Could you transcribe every record below exactly as written, leaving out any pictures?

________________

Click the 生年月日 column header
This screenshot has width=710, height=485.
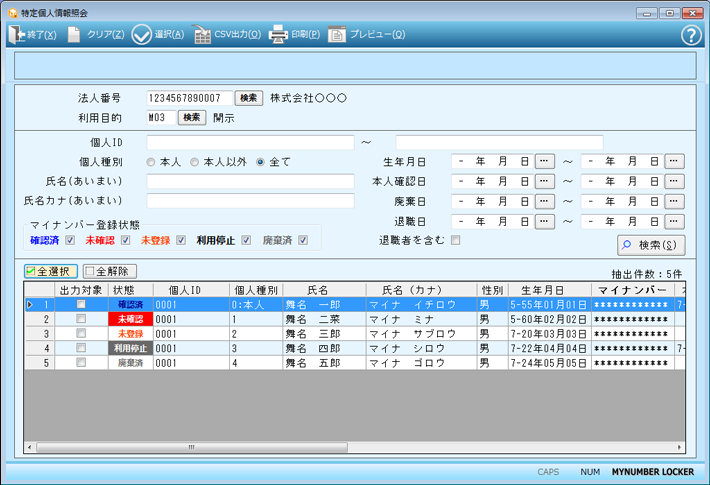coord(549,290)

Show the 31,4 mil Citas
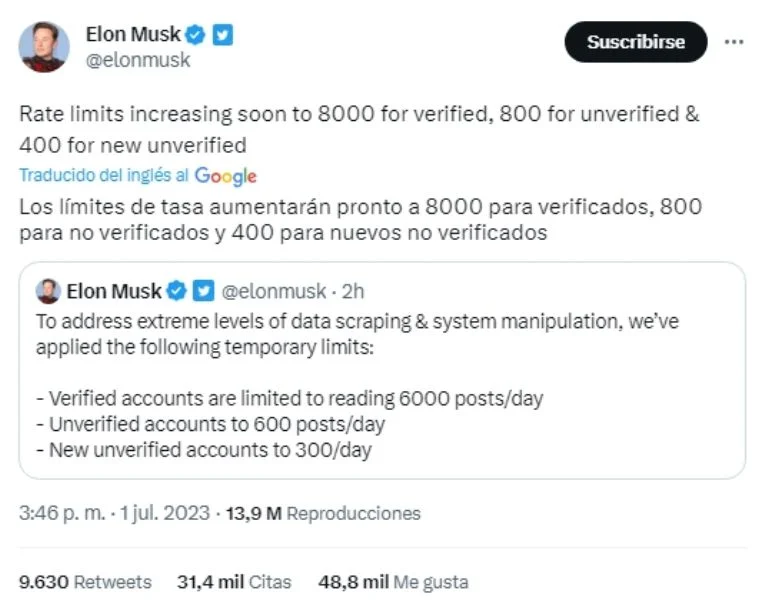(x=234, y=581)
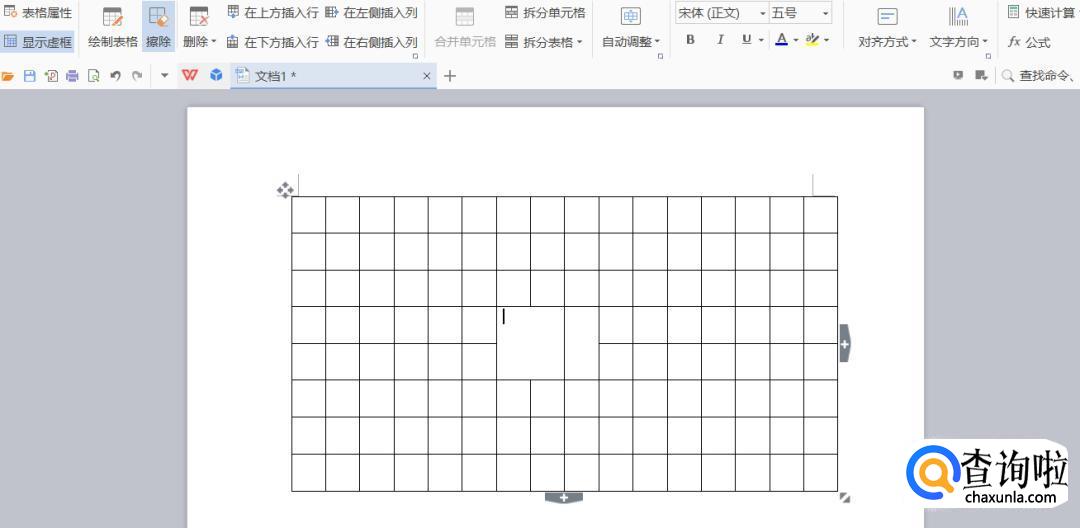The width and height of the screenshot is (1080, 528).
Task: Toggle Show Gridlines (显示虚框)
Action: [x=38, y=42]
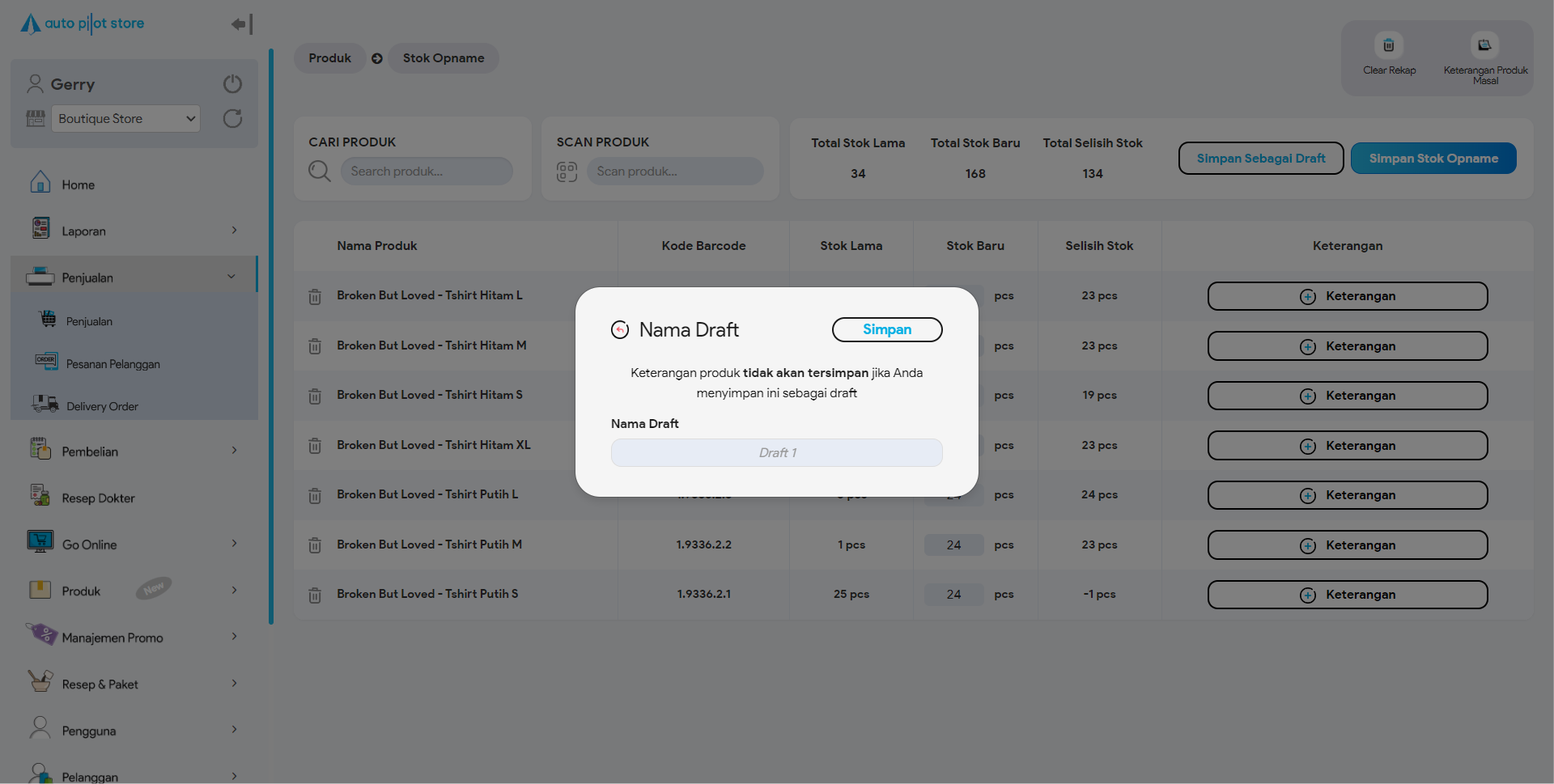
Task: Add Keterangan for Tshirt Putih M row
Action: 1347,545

________________

Response for this exercise:
Click the 生年月日 column header
This screenshot has width=710, height=485.
coord(549,290)

Show the 31,4 mil Citas
(x=234, y=581)
The width and height of the screenshot is (1080, 528).
Task: Toggle Show Gridlines (显示虚框)
Action: [x=38, y=42]
Task: Add Keterangan for Tshirt Putih M row
Action: 1347,545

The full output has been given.